Organisés à Londres entre 1765 et 1782, les « concerts Bach-Abel » furent un foyer majeur de la vie musicale européenne au XVIIIe siècle et participèrent à l’émancipation du style galant. Des soirées réservées à une élitiste audience qui pouvait se permettre d’acquitter la souscription. Leur caractère exclusif se dispensait de toute publicité autre que l’annonce du rendez-vous. Aucun programme n’a ainsi survécu, ce qui nous prive aujourd’hui de savoir précisément quel répertoire y était joué. La reconstitution d’un tel concert repose donc sur des conjectures.

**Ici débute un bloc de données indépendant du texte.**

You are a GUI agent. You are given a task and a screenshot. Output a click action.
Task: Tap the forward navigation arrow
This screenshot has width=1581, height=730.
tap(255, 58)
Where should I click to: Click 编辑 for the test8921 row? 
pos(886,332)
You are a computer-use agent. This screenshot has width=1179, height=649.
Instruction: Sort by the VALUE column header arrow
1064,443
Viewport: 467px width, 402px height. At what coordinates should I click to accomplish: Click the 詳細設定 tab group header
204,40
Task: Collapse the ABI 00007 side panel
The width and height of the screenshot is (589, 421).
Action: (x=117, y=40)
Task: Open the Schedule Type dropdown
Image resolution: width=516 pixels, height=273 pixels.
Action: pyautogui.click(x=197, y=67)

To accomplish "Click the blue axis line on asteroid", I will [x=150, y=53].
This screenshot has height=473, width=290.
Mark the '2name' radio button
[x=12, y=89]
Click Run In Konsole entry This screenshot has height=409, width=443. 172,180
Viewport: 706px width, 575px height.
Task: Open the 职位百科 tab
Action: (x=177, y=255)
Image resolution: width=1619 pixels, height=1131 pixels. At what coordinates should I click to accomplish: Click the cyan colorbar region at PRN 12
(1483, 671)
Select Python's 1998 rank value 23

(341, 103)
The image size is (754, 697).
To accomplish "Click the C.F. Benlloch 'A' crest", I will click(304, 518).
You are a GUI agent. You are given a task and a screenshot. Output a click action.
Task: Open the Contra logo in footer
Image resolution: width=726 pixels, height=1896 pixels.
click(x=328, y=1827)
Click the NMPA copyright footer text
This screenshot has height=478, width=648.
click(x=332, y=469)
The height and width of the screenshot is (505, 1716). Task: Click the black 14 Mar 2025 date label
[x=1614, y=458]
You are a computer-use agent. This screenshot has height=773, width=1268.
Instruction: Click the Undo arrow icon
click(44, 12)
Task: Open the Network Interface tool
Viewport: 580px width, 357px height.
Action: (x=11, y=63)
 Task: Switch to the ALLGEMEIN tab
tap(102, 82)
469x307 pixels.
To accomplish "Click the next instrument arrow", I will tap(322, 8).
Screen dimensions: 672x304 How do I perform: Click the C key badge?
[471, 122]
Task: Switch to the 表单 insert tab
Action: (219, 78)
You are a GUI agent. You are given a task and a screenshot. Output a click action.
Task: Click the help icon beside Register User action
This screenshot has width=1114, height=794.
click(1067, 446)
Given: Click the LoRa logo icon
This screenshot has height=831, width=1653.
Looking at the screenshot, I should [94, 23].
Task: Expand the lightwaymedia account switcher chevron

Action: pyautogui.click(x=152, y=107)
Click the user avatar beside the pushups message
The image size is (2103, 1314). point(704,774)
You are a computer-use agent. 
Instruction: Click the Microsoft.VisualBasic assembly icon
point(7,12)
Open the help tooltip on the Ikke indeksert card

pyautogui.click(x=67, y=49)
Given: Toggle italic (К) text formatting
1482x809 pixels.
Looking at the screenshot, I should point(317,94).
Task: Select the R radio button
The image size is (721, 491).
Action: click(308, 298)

Dans ce disque, la proposition de l’ensemble Les Ombres est aussi pertinente que sincère, rappelant par exemple que certains opus ici choisis sont néanmoins postérieurs à la période d’activité de ces événements mondains, ainsi le charmant Quatuor en sol majeur avec flûte, écrit dans une veine de pastiche et d’autocitation, où reluit la traversière de Sylvain Sartre. Leur sont également postérieurs les trois chants populaires écossais, tirés des quelques centaines que Haydn diffusa à la fin de sa carrière. Parmi la production vocale contemporaine, des Songs de William Boyce ou Thomas Arne auraient-ils mieux fait l’affaire ? En tout cas cette incursion lyrique s’avère plausible dans ce contexte, et nous offre trois séquences des plus plaisantes pour varier ce récital essentiellement instrumental. La présence de Johann Samuel Schröter dans ces concerts est attestée dès 1772 alors qu’il n’avait que vingt ans et venait de débarquer de la Cour de Saxe. Avant sa disparition prématurée, le jeune virtuose du clavier devint un musicien très apprécié de la capitale anglaise et contribua à l’essor du pianoforte.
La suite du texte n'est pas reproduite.